当然,这适用于所有child人,而不仅仅是a1。因此,平均而言,child 人中的 1/(N-1) 人会握住自己双胞胎的手。既然有Nchildren,那么平均来说,N/(N-1) == 1 + 1/(N-1)children会牵起自己双胞胎的手。由于每对有 2 children,这意味着在随机配对中平均会有 N / (2(N-1)) == (1 + 1/(N-1)) / 2 个正确的对。
在 N == 8 的情况下,这意味着每个配对 4/7 ≈ 0.571 对。
让我们通过实验验证一下:
l = list(all_pairings(children))
total_correct_pairs = sum(len(set(pairing) & correct_pairing) for pairing in l)
n_pairings = len(l)
expected_correct_pairs = total_correct_pairs / n_pairings
print('Expected number of correct pairs: ', expected_correct_pairs)
输出:
Expected number of correct pairs: 0.5714285714285714
我有如下问题,我试过了,但找不到正确的结果。我想在不使用额外库的情况下以简单的方式解决它。我没有任何数据可以分享,因为我无法建立正确的逻辑。
4 对双胞胎(总共 8 children)闭着眼睛玩耍。关键时刻到来时,随机分配的 children 组中的 children 成对握住彼此的手。如何写一个python脚本,列出所有的可能性,并标出兄弟姐妹牵手的概率?

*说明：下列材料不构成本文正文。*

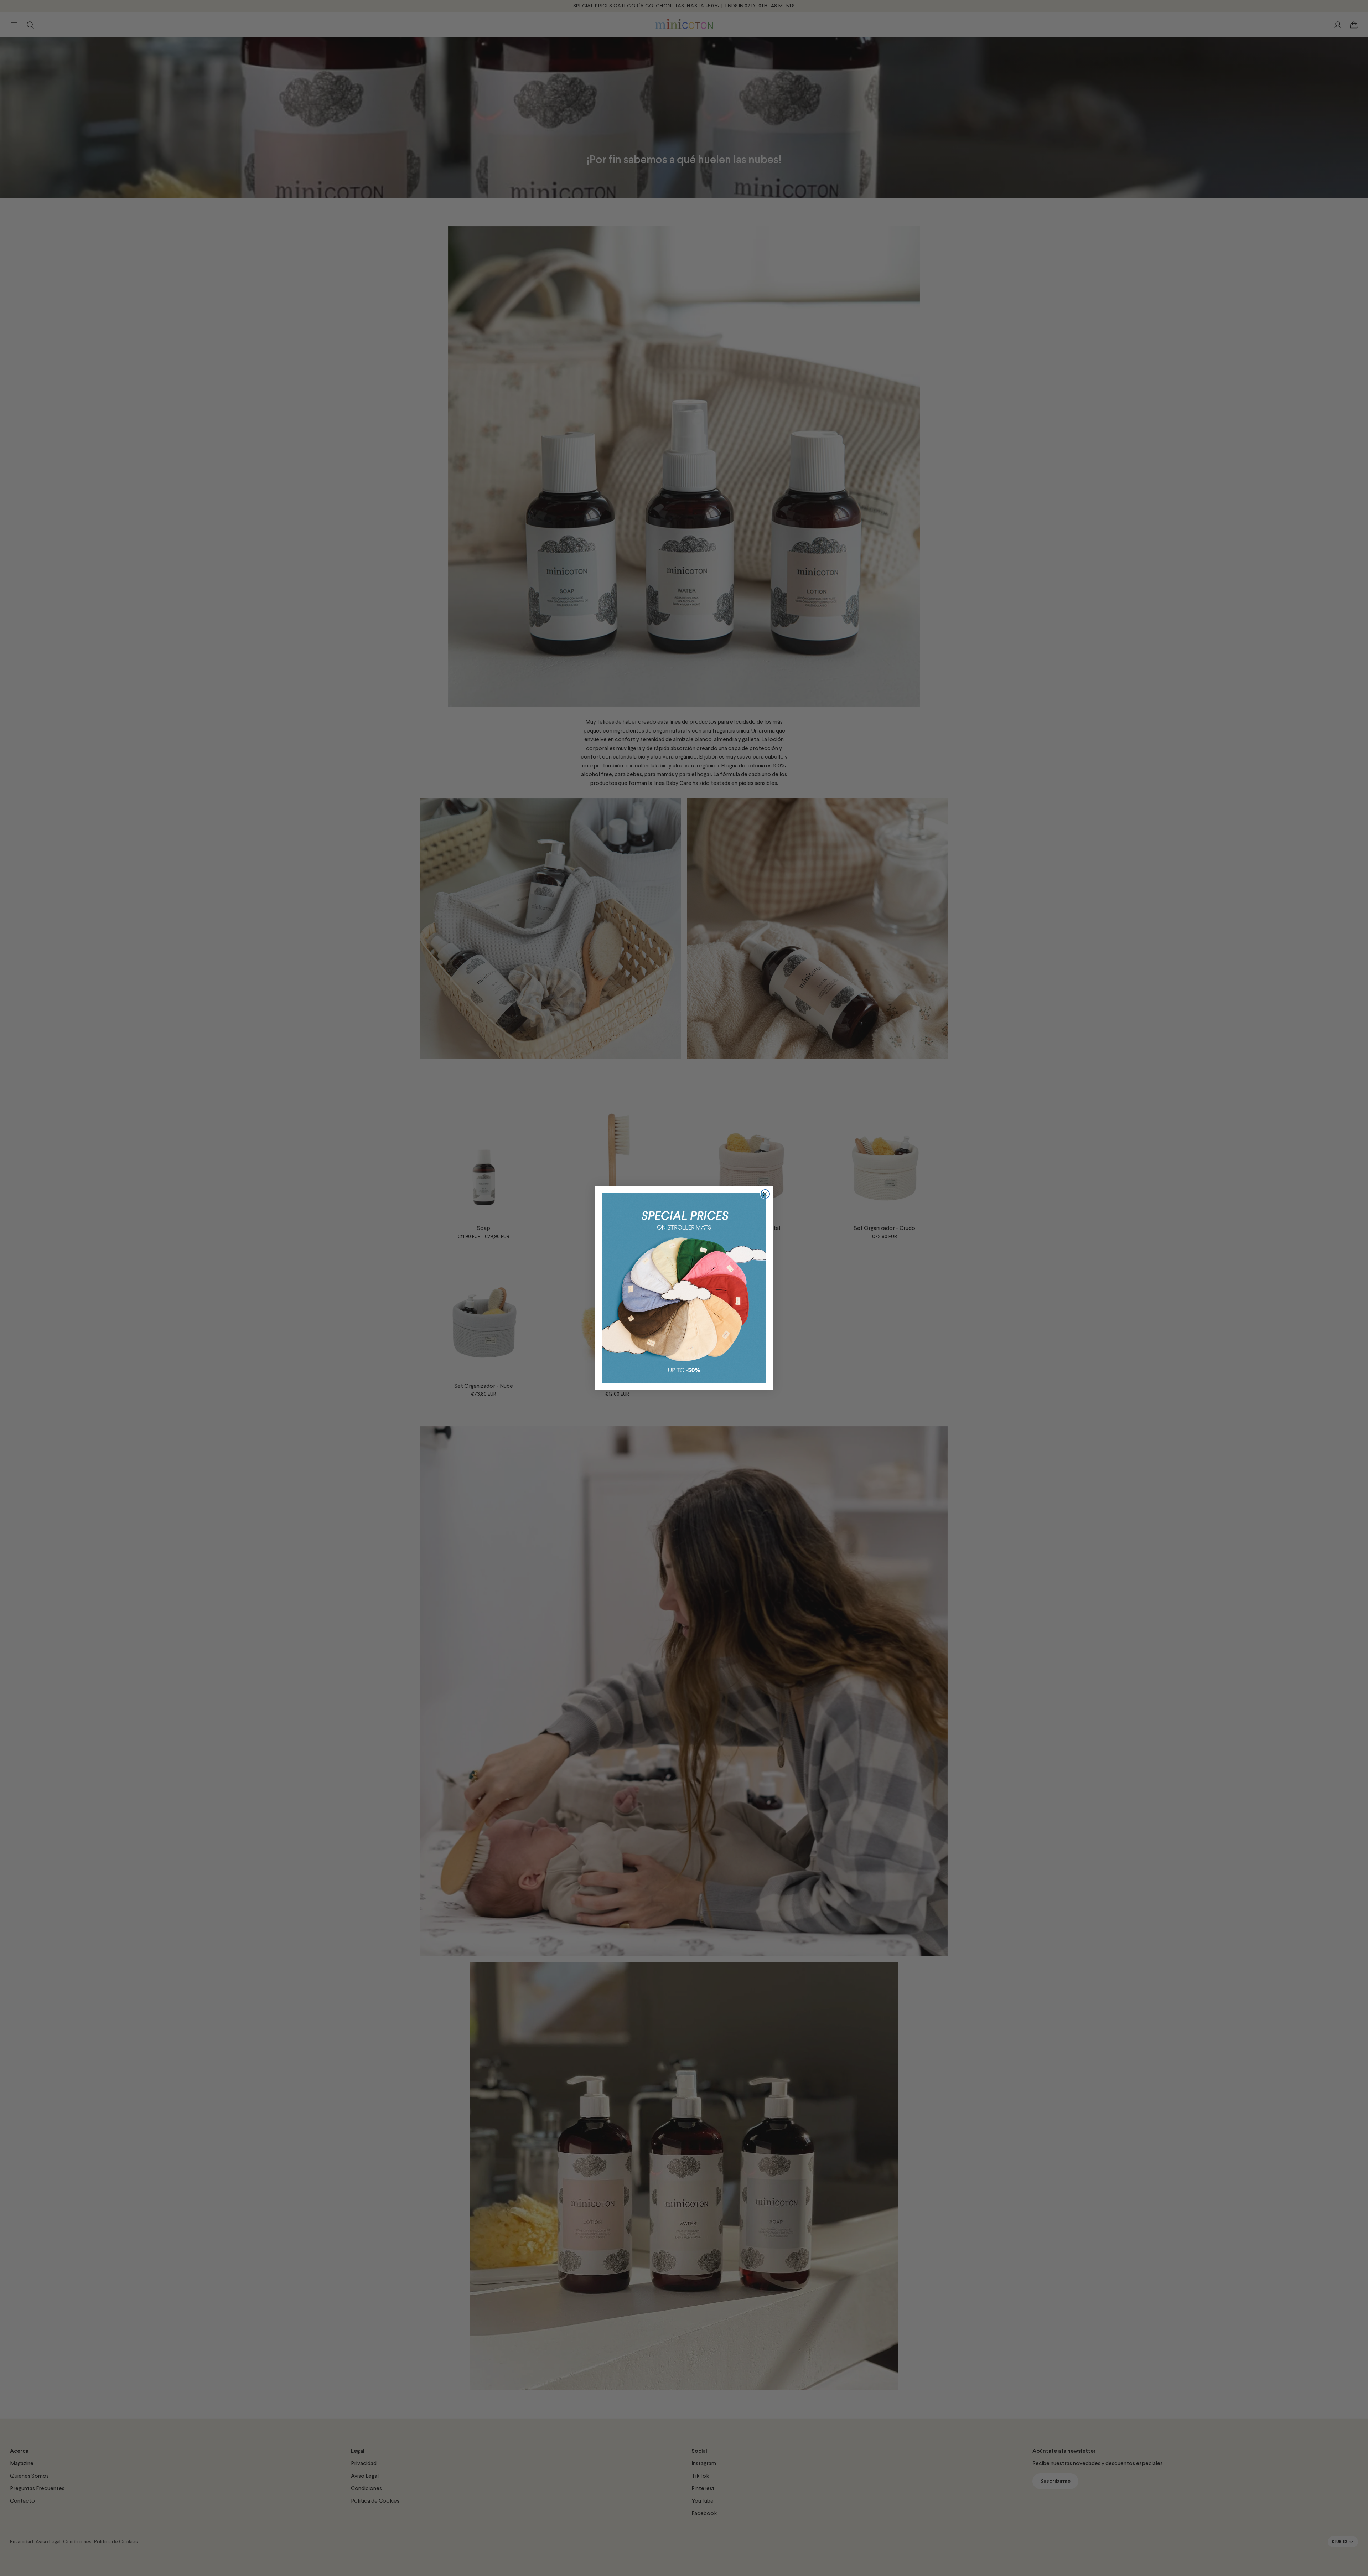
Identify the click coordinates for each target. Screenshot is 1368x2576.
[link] (684, 1288)
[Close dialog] (765, 1194)
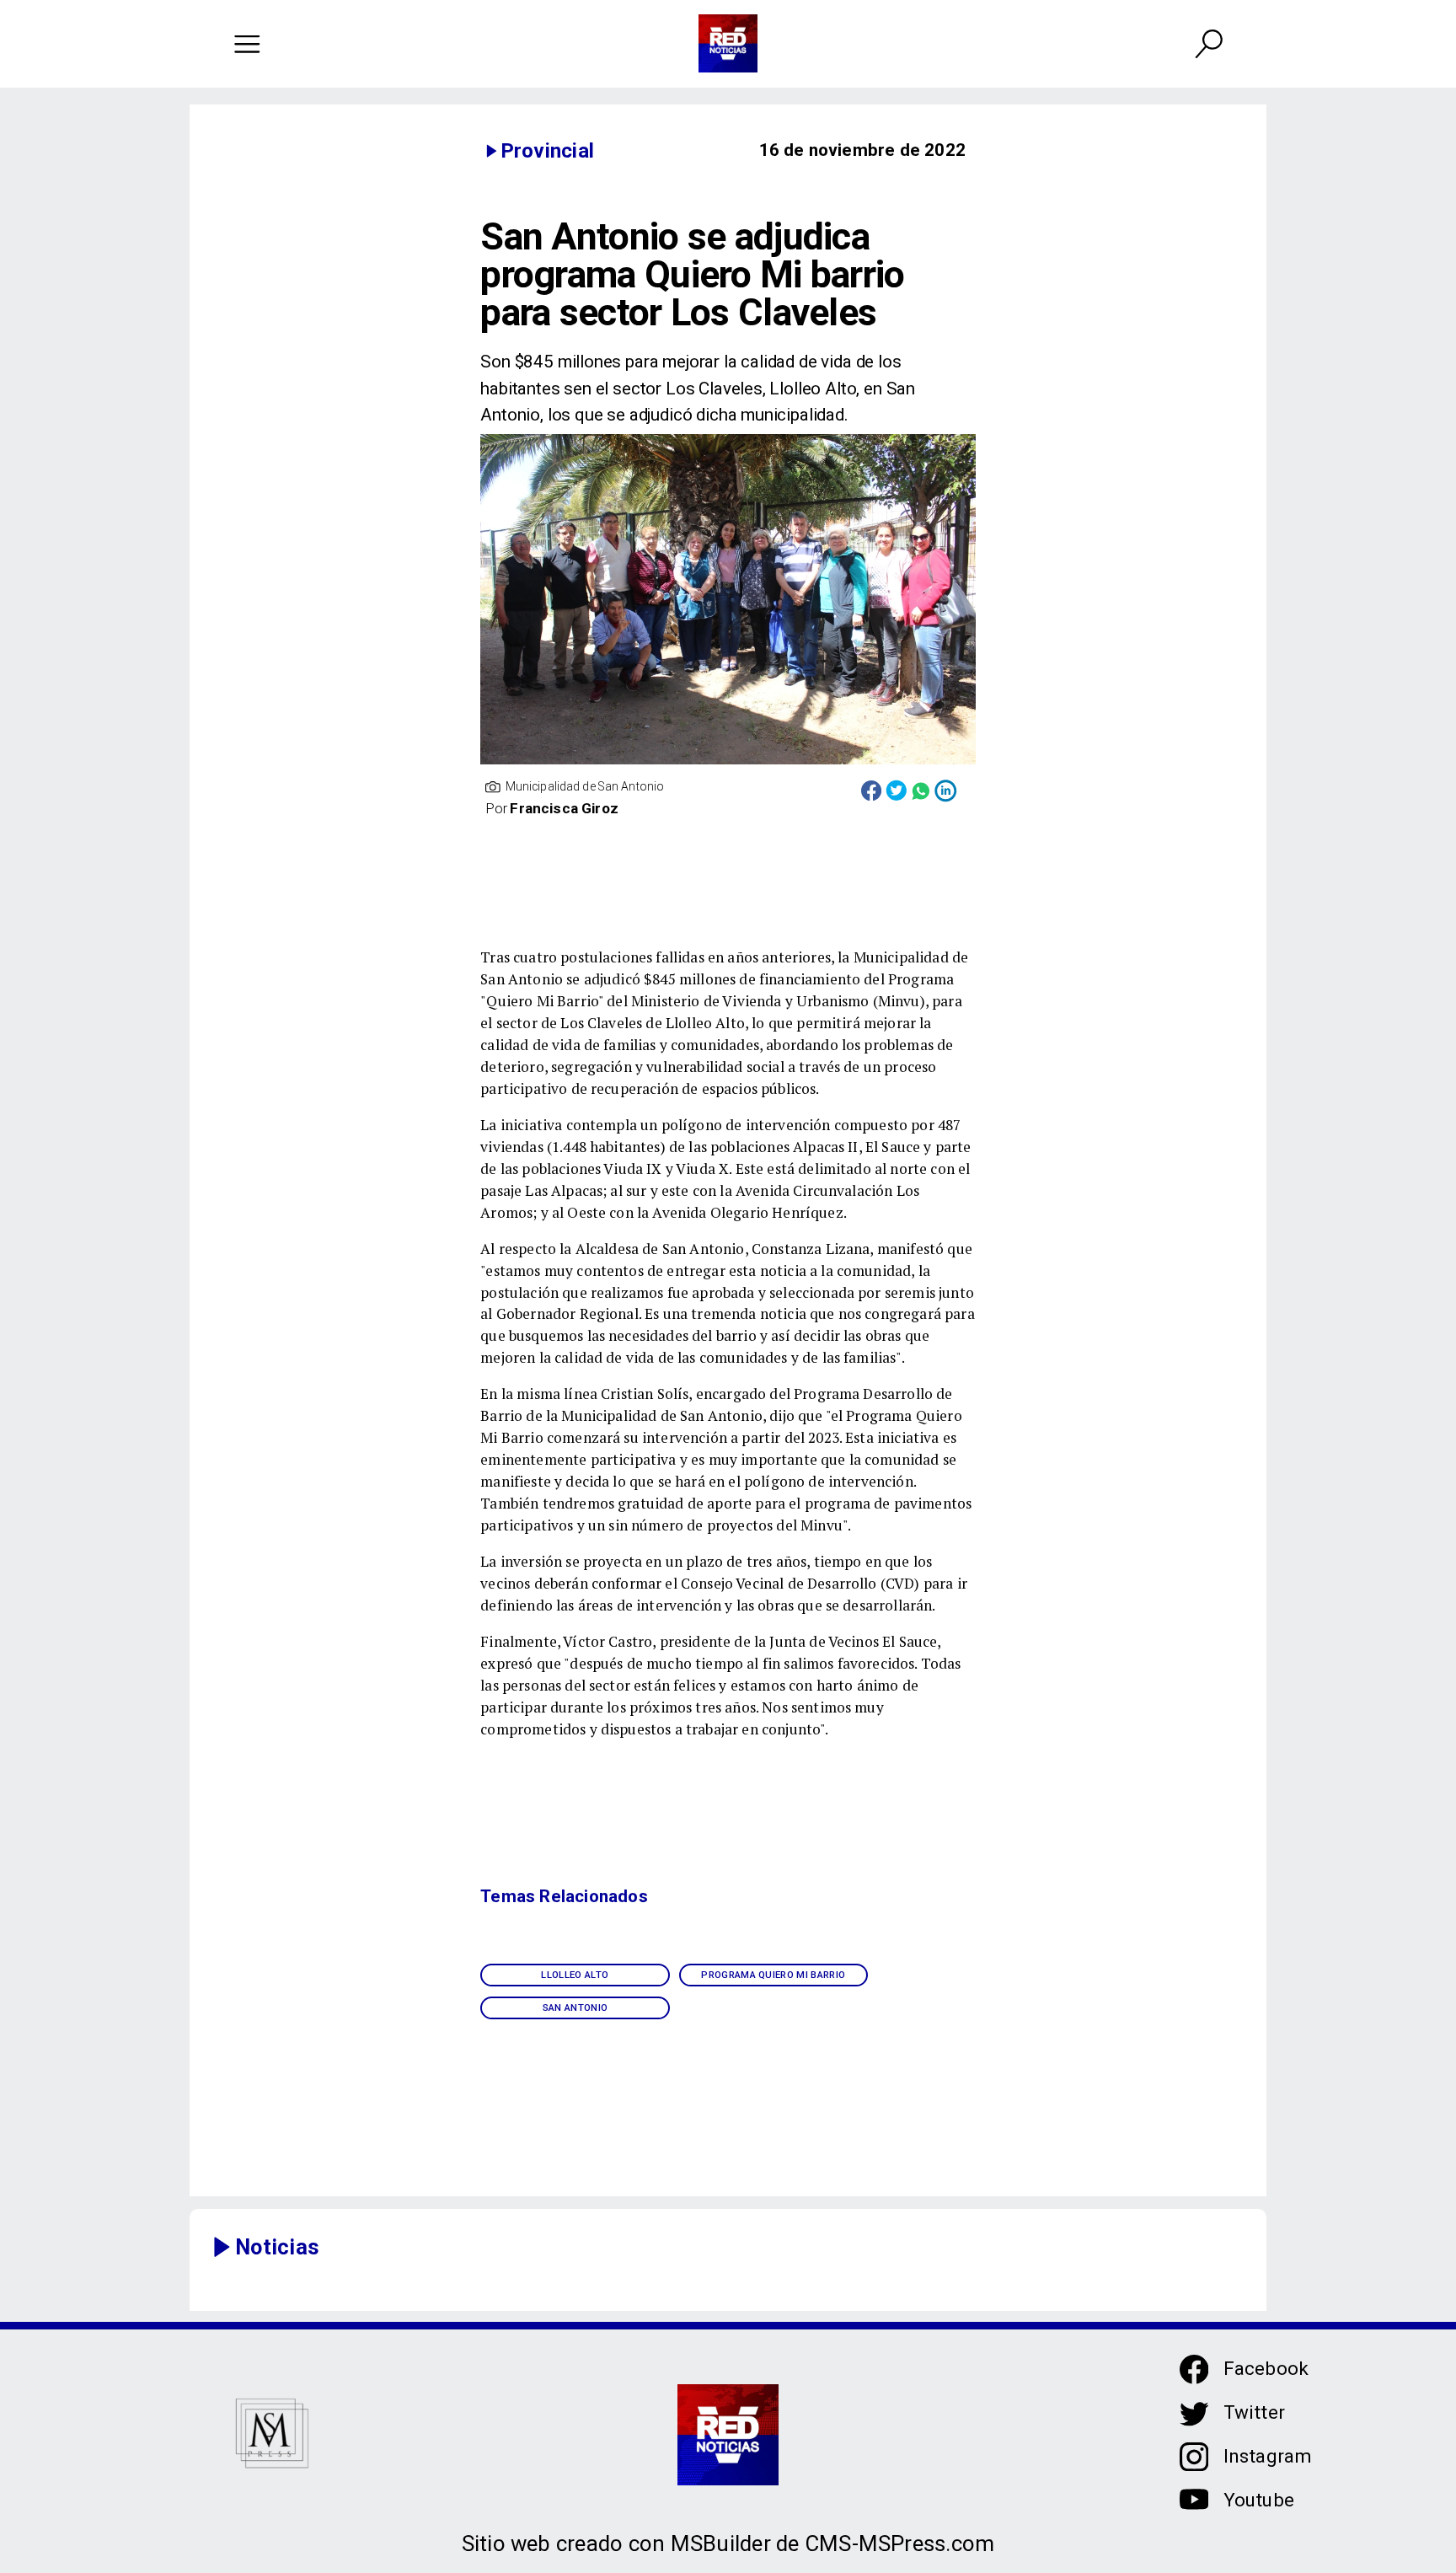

list = ['a1', 'a2', 'b1', 'b2', 'c1', 'c2', 'd1', 'd2']
我想得到这样的结果:
[a1a2, b1b2, c1c2, d1d2] - Found
[a1a2, b1b2, c1d1, c2d2] - Not found
[a1a2, b1b2, c1d2, c2d1] - Not found
[a1a2, b1b2, c1d1, c2d2] - Not found
[a1a2, b2b1, c1d1, c2d2] - Not found
...
all possible matches
...
感谢您的帮助。
如果包含的库适合您,您可以尝试使用 random.choice()。
我还添加了一小部分,估计找到正确双胞胎的概率。
尝试以下操作:
import random
twins= ['a1', 'a2', 'b1', 'b2', 'c1', 'c2', 'd1', 'd2']
twinsToFind= ['a1','a2', 'b1', 'b2', 'c1', 'c2', 'd1', 'd2']
# Loop over the list
for i in range(0, 4):
searcher = twins[0]
# remove the searching twin, since he shouldn't find "himself"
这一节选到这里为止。